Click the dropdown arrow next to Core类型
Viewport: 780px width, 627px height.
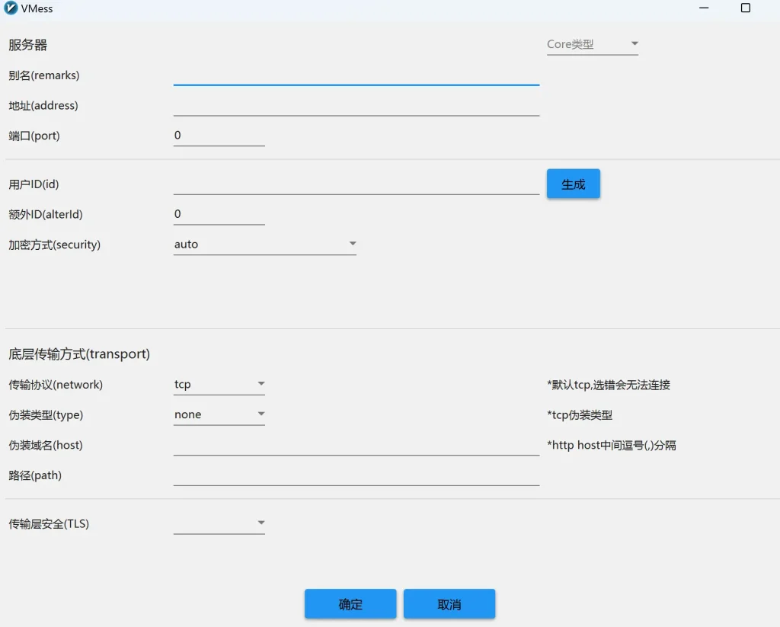635,44
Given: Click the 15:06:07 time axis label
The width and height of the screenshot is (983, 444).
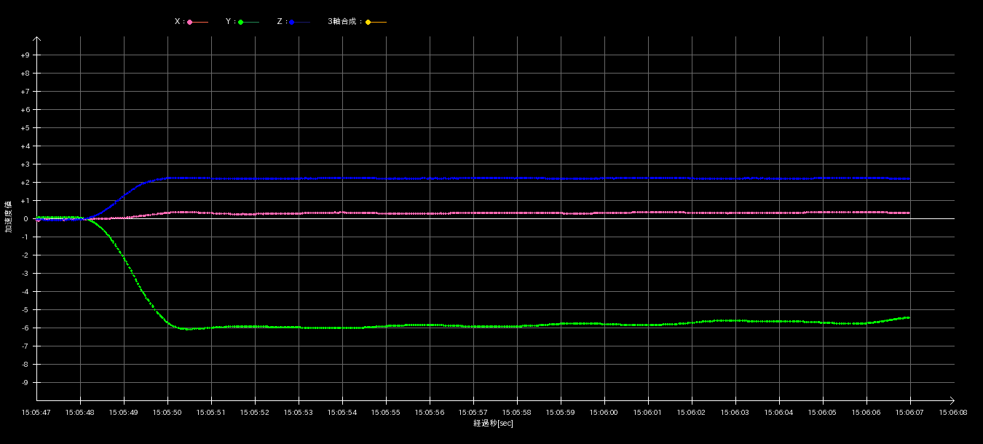Looking at the screenshot, I should pos(910,412).
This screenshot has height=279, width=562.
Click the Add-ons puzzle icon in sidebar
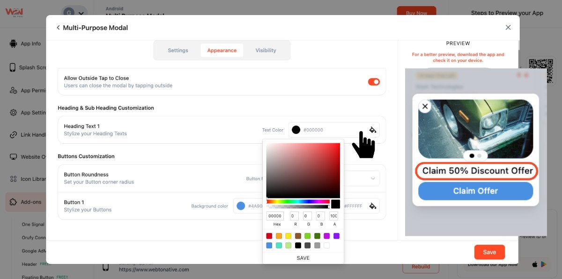(x=13, y=202)
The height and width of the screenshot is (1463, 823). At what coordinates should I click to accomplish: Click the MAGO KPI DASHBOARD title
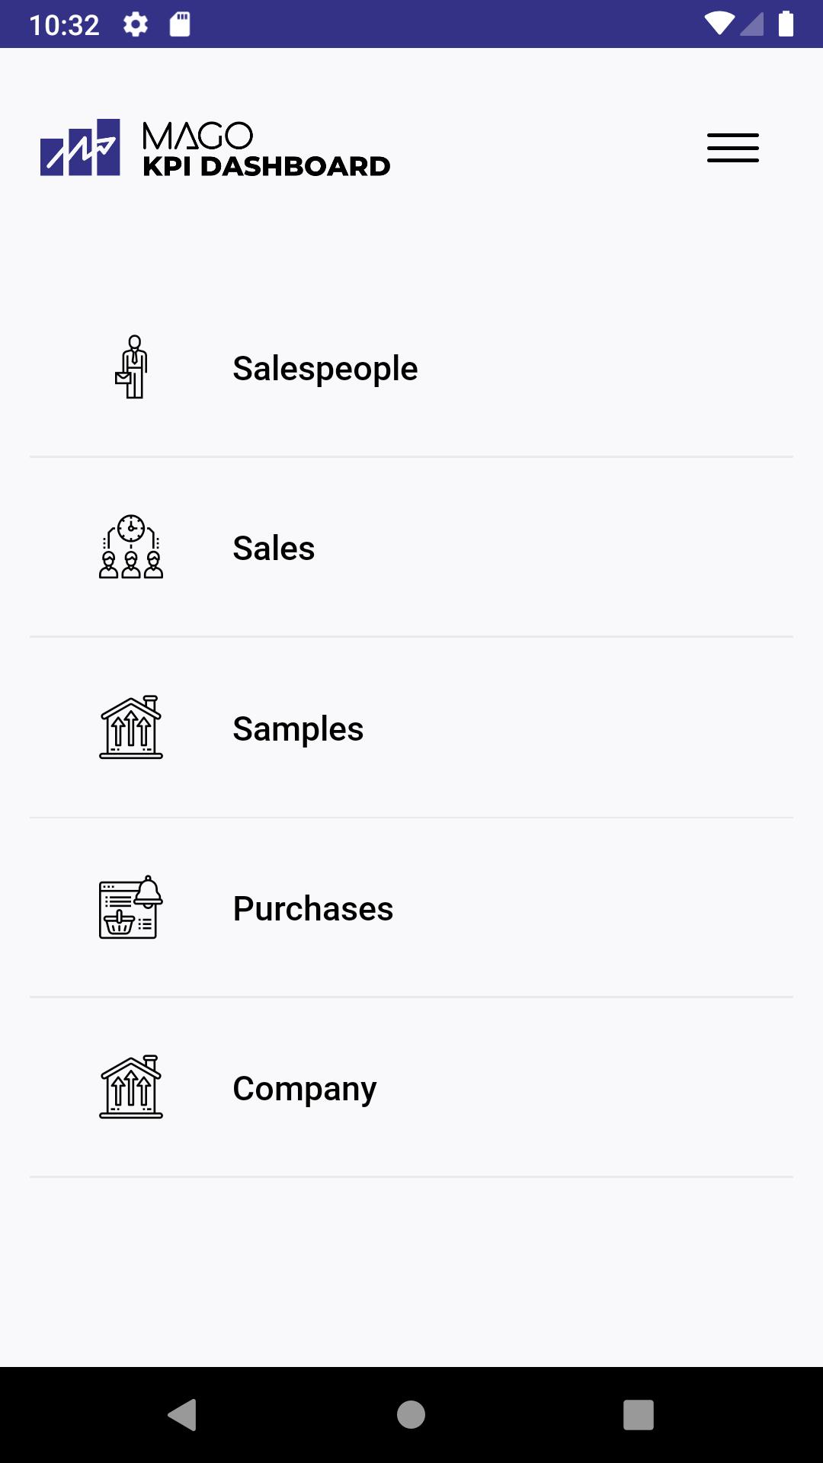point(267,149)
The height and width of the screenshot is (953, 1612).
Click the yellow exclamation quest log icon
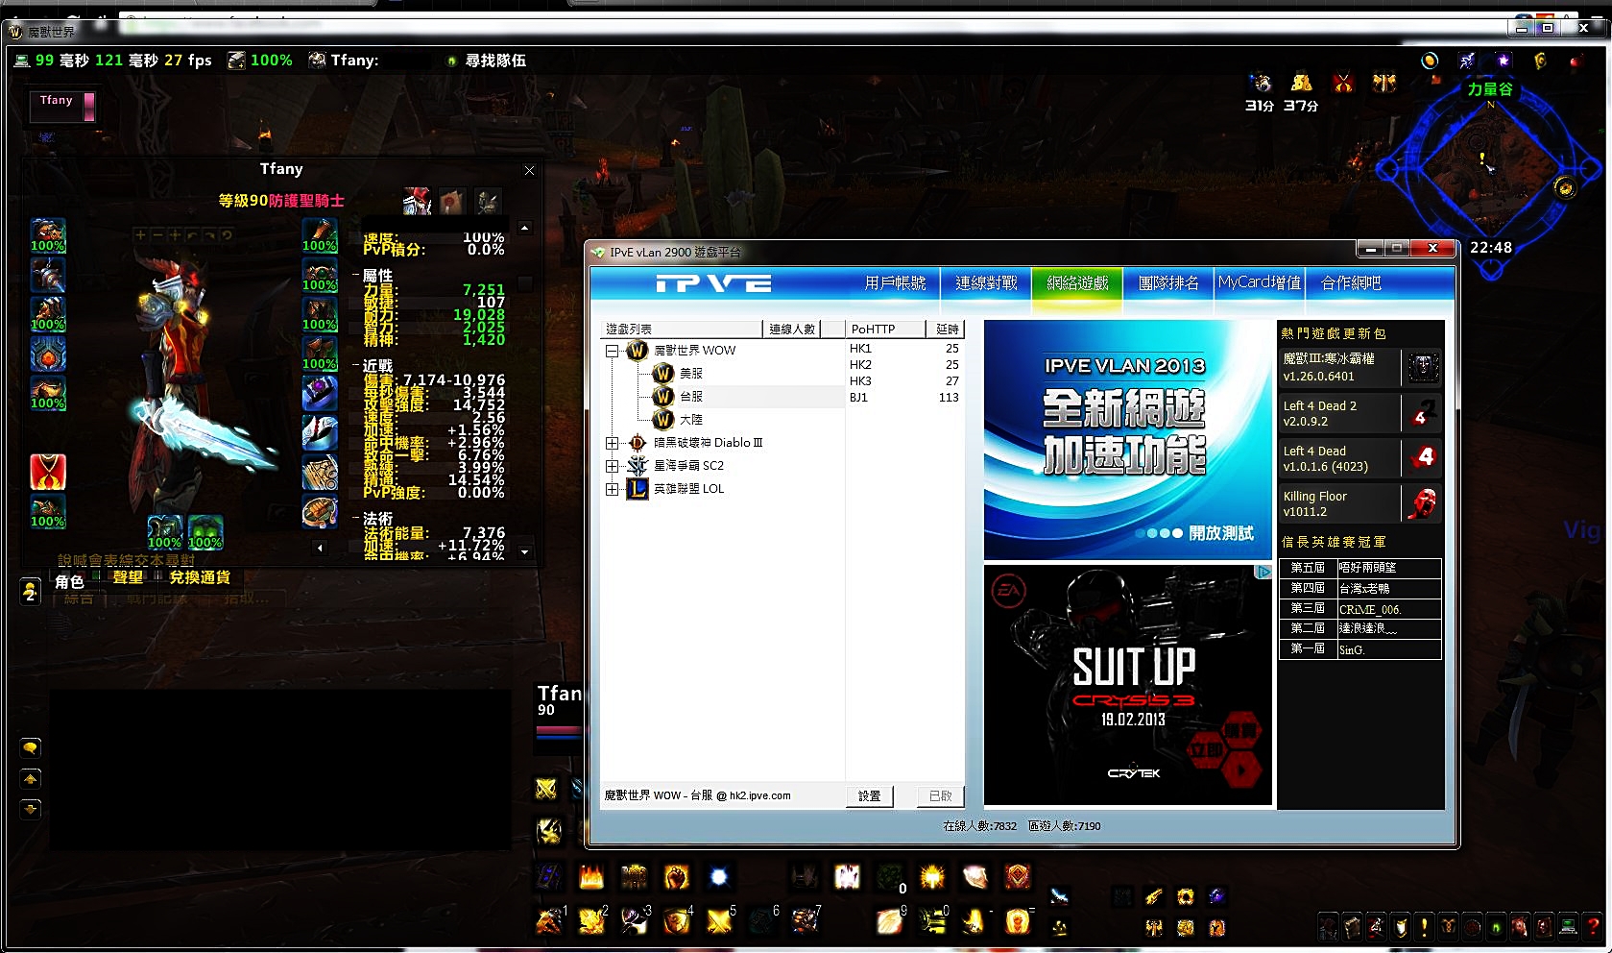click(x=1424, y=926)
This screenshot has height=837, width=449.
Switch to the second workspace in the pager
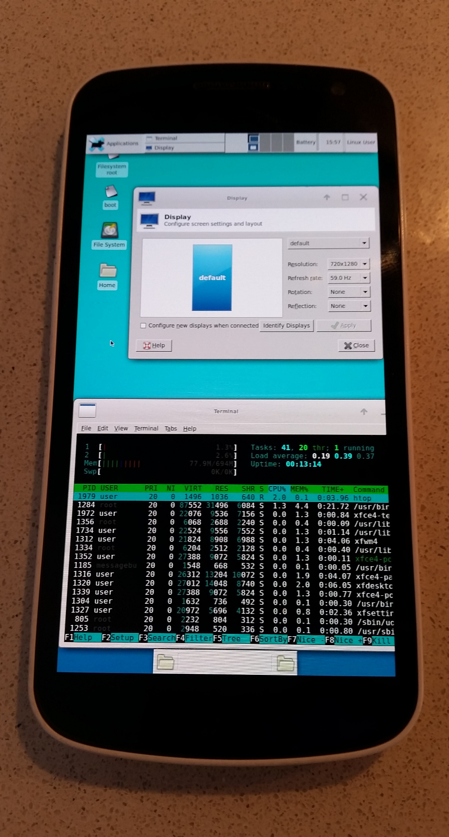pos(265,142)
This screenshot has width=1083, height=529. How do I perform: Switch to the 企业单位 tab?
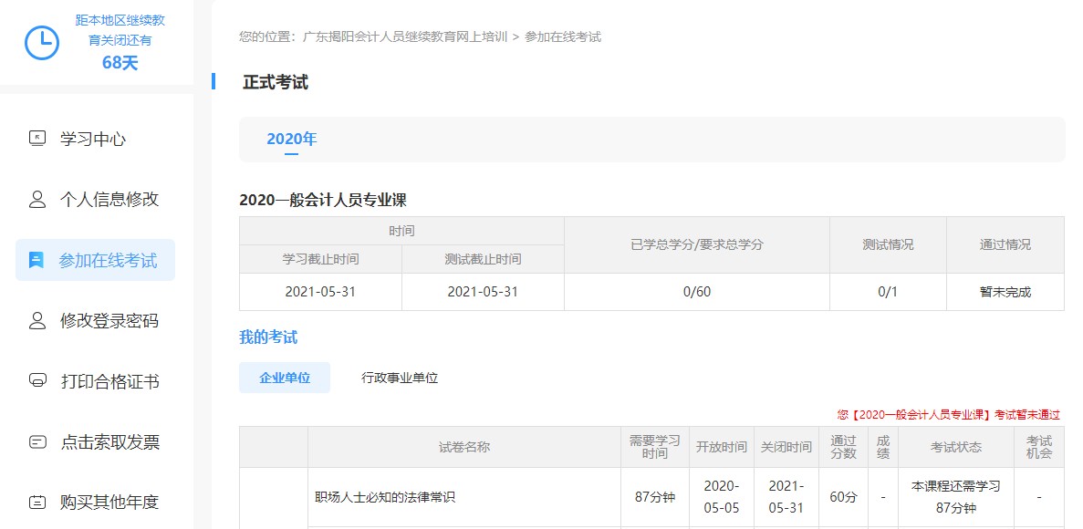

### WORK ORDER
With the pictures omitted, print each line of the data above precisely as given.

### RESPONSE TO THIS EXERCISE
Click the dropdown arrow next to Core类型
Viewport: 780px width, 627px height.
635,44
Given: Click the 15:06:07 time axis label
The width and height of the screenshot is (983, 444).
Looking at the screenshot, I should pos(910,412).
This screenshot has height=279, width=562.
Click the Add-ons puzzle icon in sidebar
(x=13, y=202)
The height and width of the screenshot is (1463, 823). At what coordinates should I click to accomplish: Click the MAGO KPI DASHBOARD title
point(267,149)
The height and width of the screenshot is (953, 1612).
Click the yellow exclamation quest log icon
click(x=1424, y=926)
This screenshot has height=837, width=449.
Switch to the second workspace in the pager
pos(265,142)
This screenshot has width=1083, height=529. How do I perform: Switch to the 企业单位 tab?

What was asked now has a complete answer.